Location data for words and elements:

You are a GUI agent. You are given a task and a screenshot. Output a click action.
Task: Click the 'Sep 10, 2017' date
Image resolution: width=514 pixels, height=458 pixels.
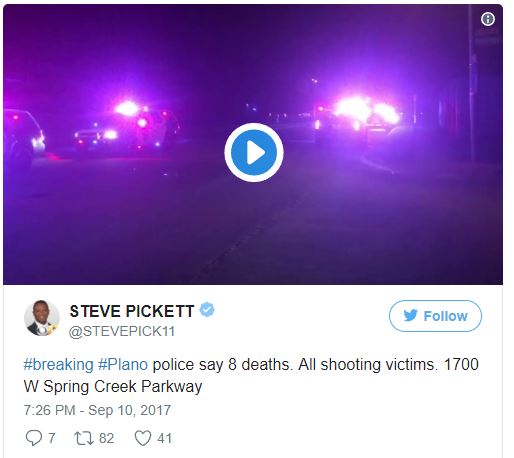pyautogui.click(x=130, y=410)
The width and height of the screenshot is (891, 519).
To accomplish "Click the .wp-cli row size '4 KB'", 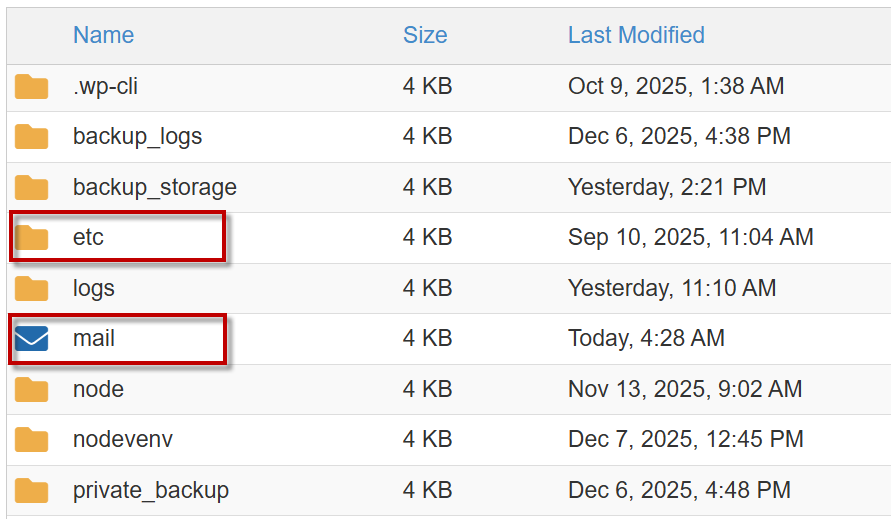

**TASK DETAILS:** Recast every line of the rows above as a numbered list, skipping any blank lines and leaving the pictures out.

**TASK OUTPUT:**
1. You are a GUI agent. You are given a task and a screenshot. Output a click action.
2. Task: Click the 'Sep 10, 2017' date
3. Image resolution: width=514 pixels, height=458 pixels.
4. pyautogui.click(x=130, y=410)
5. The width and height of the screenshot is (891, 519).
6. To accomplish "Click the .wp-cli row size '4 KB'", 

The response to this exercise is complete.